- THE TASK
Write back each entry precisely as it is given.

*** Block opens ***

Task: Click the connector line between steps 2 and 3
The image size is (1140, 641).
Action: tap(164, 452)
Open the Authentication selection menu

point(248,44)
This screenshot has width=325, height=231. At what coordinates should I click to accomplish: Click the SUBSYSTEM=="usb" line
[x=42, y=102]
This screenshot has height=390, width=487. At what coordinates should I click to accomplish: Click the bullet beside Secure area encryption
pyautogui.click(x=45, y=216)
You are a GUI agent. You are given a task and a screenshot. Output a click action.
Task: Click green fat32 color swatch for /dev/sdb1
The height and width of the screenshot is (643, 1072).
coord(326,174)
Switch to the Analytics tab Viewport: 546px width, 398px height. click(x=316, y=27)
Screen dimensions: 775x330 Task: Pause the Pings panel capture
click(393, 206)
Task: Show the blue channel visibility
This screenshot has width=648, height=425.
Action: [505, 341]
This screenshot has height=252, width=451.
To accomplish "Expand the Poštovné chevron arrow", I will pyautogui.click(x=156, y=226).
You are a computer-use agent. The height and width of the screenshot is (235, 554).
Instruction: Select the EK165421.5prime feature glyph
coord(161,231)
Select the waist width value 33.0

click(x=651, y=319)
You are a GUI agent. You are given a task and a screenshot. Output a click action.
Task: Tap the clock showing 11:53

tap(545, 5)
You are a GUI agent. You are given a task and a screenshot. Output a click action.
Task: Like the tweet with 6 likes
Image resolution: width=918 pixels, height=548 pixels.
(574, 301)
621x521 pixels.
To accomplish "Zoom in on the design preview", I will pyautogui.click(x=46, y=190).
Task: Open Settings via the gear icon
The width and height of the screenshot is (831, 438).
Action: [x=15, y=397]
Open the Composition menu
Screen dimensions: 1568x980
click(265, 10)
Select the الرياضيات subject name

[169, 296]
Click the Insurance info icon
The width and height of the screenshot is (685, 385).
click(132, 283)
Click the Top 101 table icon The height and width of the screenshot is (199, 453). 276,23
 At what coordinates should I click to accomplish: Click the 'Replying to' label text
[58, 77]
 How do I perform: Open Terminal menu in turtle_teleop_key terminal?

*** Block closes ***

- RESPONSE FOR THIS EXERCISE
Task: Click the connector line between steps 2 and 3
The image size is (1140, 641).
Action: tap(164, 452)
Open the Authentication selection menu

point(248,44)
This screenshot has width=325, height=231. At what coordinates should I click to accomplish: Click the SUBSYSTEM=="usb" line
[x=42, y=102]
This screenshot has height=390, width=487. At what coordinates should I click to accomplish: Click the bullet beside Secure area encryption
pyautogui.click(x=45, y=216)
You are a GUI agent. You are given a task and a screenshot. Output a click action.
Task: Click green fat32 color swatch for /dev/sdb1
The height and width of the screenshot is (643, 1072).
coord(326,174)
Switch to the Analytics tab Viewport: 546px width, 398px height. click(x=316, y=27)
Screen dimensions: 775x330 Task: Pause the Pings panel capture
click(393, 206)
Task: Show the blue channel visibility
This screenshot has width=648, height=425.
Action: [505, 341]
This screenshot has height=252, width=451.
To accomplish "Expand the Poštovné chevron arrow", I will pyautogui.click(x=156, y=226).
You are a computer-use agent. The height and width of the screenshot is (235, 554).
Instruction: Select the EK165421.5prime feature glyph
coord(161,231)
Select the waist width value 33.0

click(x=651, y=319)
You are a GUI agent. You are given a task and a screenshot. Output a click action.
Task: Tap the clock showing 11:53

tap(545, 5)
You are a GUI agent. You are given a task and a screenshot. Output a click action.
Task: Like the tweet with 6 likes
Image resolution: width=918 pixels, height=548 pixels.
(574, 301)
621x521 pixels.
To accomplish "Zoom in on the design preview", I will pyautogui.click(x=46, y=190).
Task: Open Settings via the gear icon
The width and height of the screenshot is (831, 438).
Action: [x=15, y=397]
Open the Composition menu
Screen dimensions: 1568x980
click(265, 10)
Select the الرياضيات subject name

[169, 296]
Click the Insurance info icon
The width and height of the screenshot is (685, 385).
click(132, 283)
Click the Top 101 table icon The height and width of the screenshot is (199, 453). 276,23
 At what coordinates should I click to accomplish: Click the 'Replying to' label text
[58, 77]
 How do I perform: Open Terminal menu in turtle_teleop_key terminal?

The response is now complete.